The dissipative mechanisms of oxidative metabolism and their deleterious products (e.g., reactive oxygen species) cause various forms of cellular damages. To counteract the accumulation of damage, organisms have evolved highly efficient repair mechanisms, including oxidant scavenging and damage repair. However, the repair mechanisms require energy. If the energy that could be allocated to repair is otherwise channeled to other biological processes, damage will inevitably accumulate despite the high repair efficiency.

During growth, a considerable amount of metabolic energy is allocated to the biosynthesis of new tissues. Providing this energy entails tradeoffs with the requirements of repair mechanism. Numerous studies have confirmed a positive correlation between biosynthetic rate and oxidative damage level or its proxies, such as declined performance and shortened lifespan.

Many researchers have argued that increased biosynthesis leads to increased metabolism, and the latter is the reason for the increased cellular damage. However, while metabolic and biosynthetic rates are usually positively correlated, in some cases they vary independently or even inversely. Moreover, the same degree of changes in these rates may lead to different amounts of damage. But in most studies the observed changes in cellular damage reflect the combined influences of changes in both metabolic and biosynthetic rates. When these two rates vary separately, collective effects obscure the separate contributions of each rate to cellular damage.
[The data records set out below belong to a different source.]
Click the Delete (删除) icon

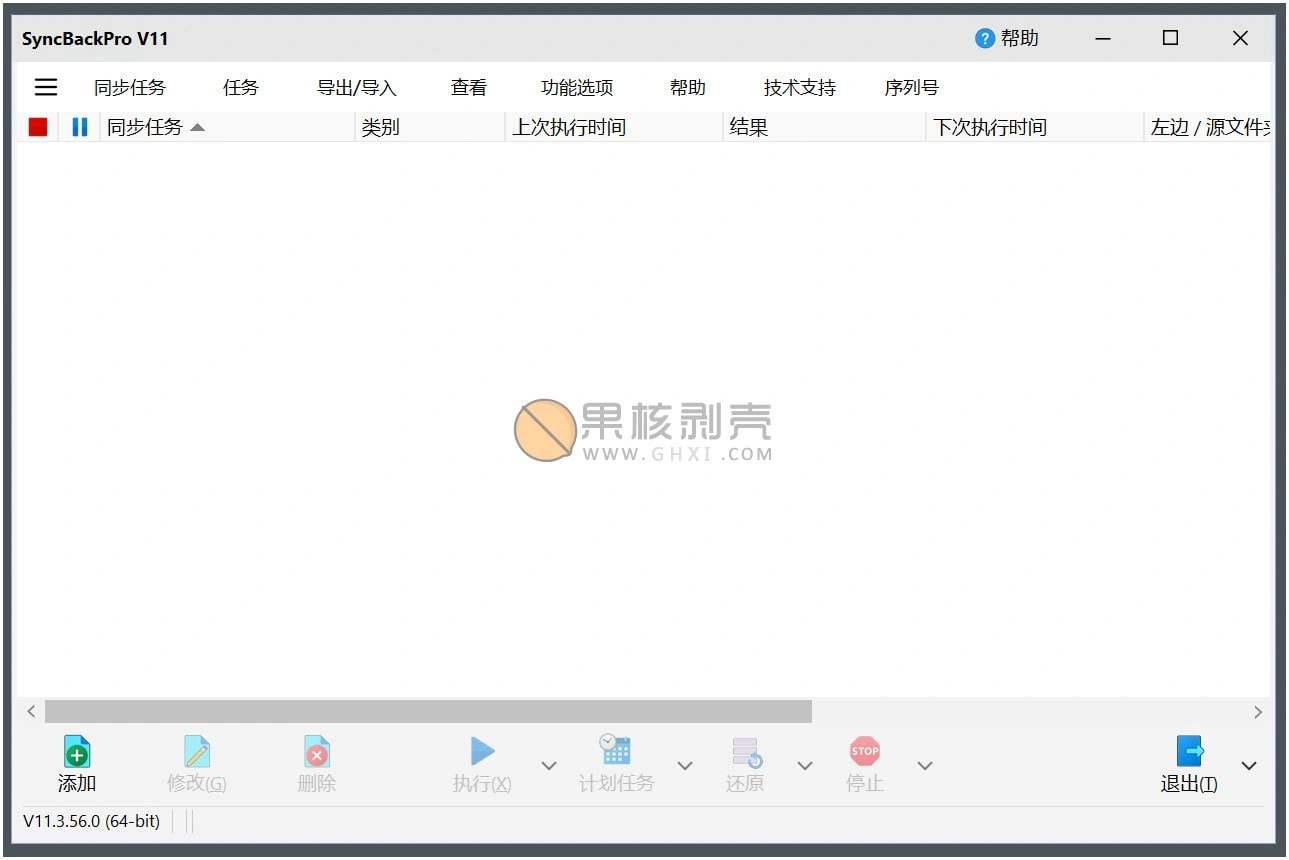tap(316, 752)
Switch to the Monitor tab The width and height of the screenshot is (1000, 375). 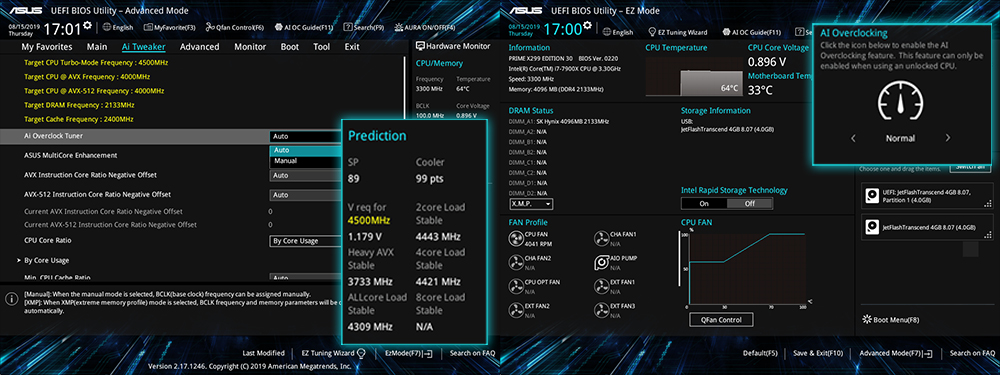[250, 47]
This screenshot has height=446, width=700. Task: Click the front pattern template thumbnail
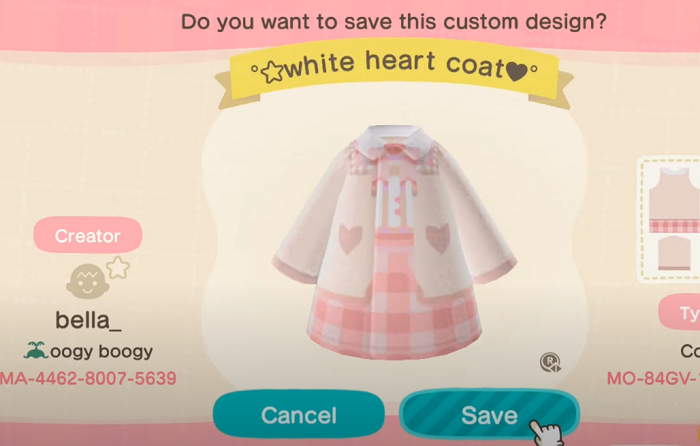pyautogui.click(x=674, y=200)
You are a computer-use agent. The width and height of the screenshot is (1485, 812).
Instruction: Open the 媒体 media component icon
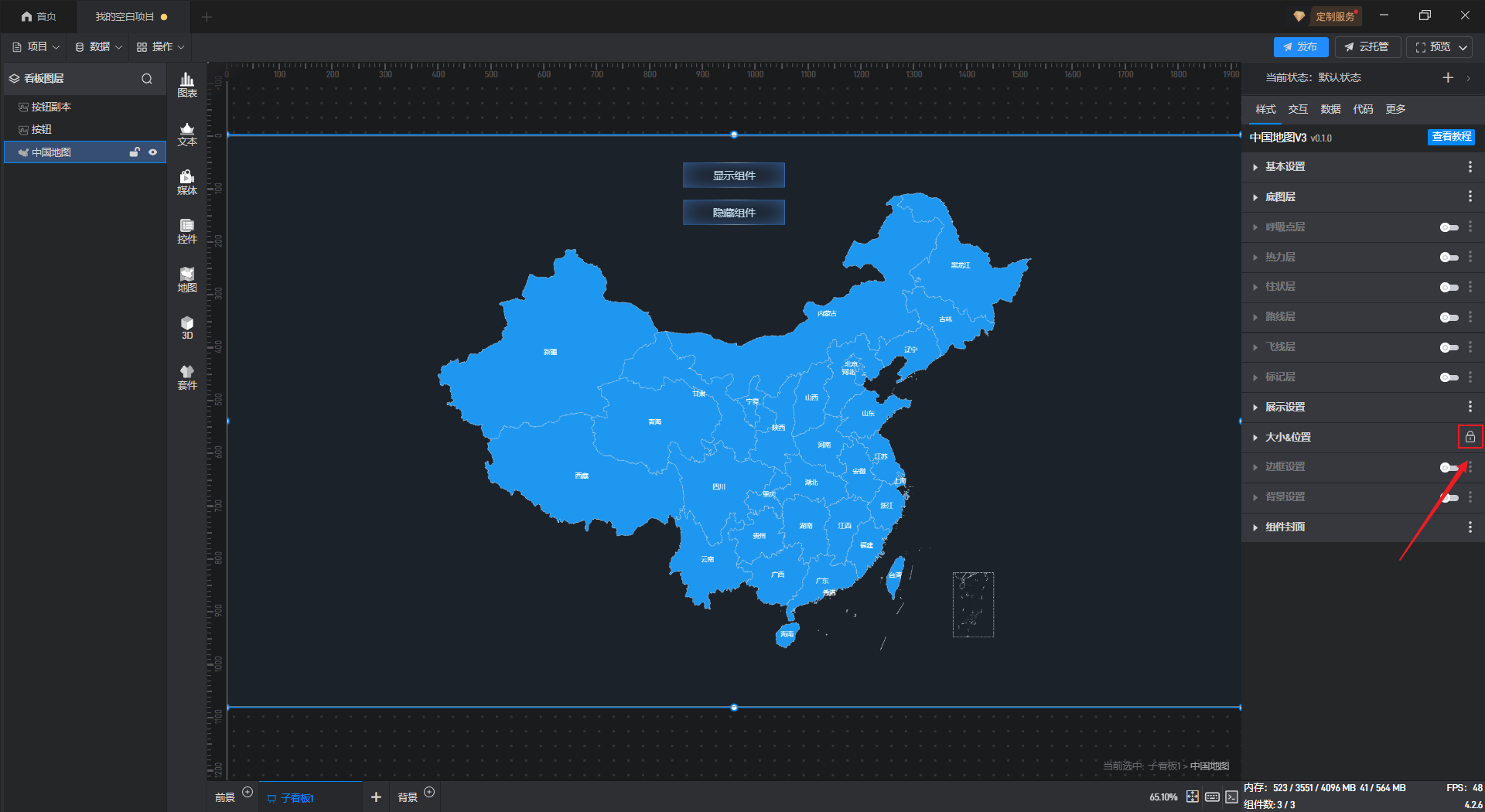click(187, 183)
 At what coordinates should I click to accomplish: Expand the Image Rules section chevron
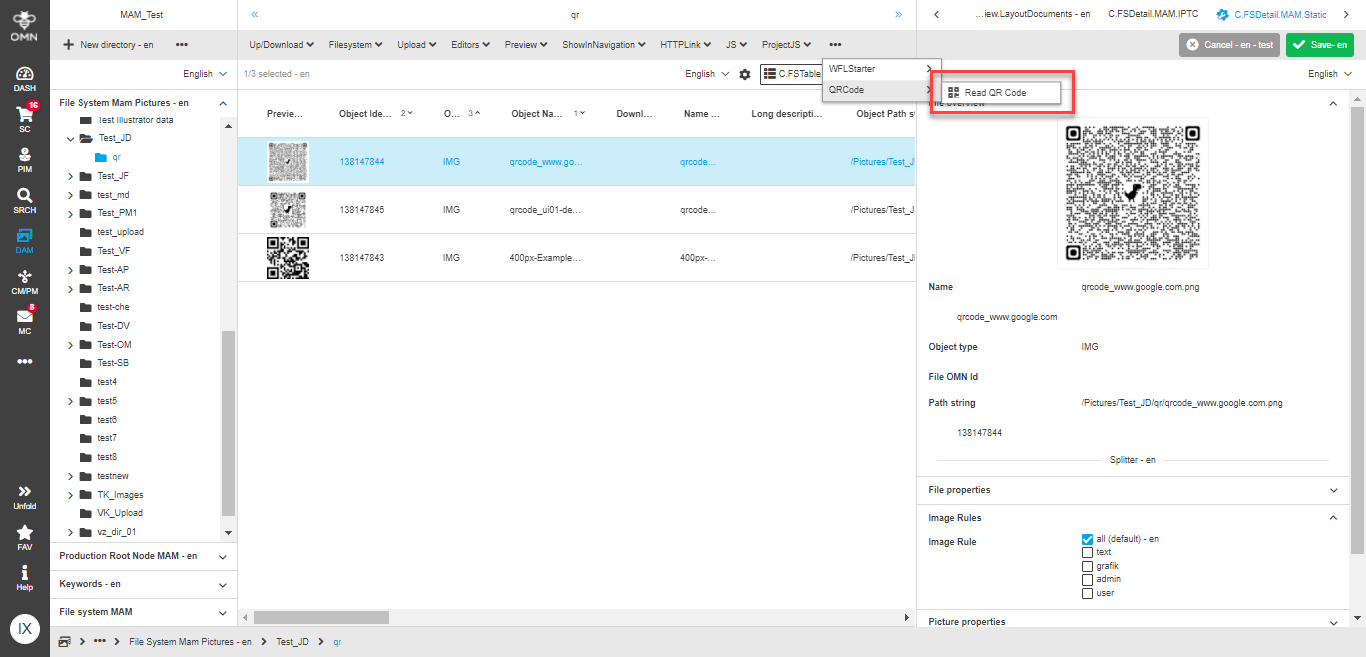coord(1332,518)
In this project, we aim to disentangle the effects of biosynthetic and metabolic rates on cellular damage. It is widely thought that oxidative metabolism is the major cause of cellular damage. Our preliminary results suggest, however, that the level of cellular damage is more sensitive to changes in biosynthetic rather than metabolic rate. Accordingly, we hypothesize that during growth, variation in the biosynthetic rate is the major cause of variation in the level of cellular damage, while variation in the metabolic rate has only a minimal impact.

We try to test this hypothesis on Manduca sexta larvae (hornworms). M. sexta is a novel and ideal model for this project. Not only does it grows fast and is easy to handle, but also its metabolic and biosynthetic rates can be manipulated separately by environmental factors. Therefore, the contributions of each rate to cellular damage can be evaluated independently.

We rear hornworms with different metabolic rate and biosynthetic rates by manipulating the ambient temperature and food supply level. We measure lipid peroxidation and protein carbonyl as proxies of cellular damage.
Our hypothesis leads to two predictions: 1) when biosynthetic rate is fixed, significant changes in metabolic rate will NOT lead to significant changes in cellular damage; and 2) when metabolic rate is fixed, animals with higher biosynthetic rate will have higher levels of cellular damage. These predictions contradict the conventional belief that cellular damage is strongly influenced by metabolic rate.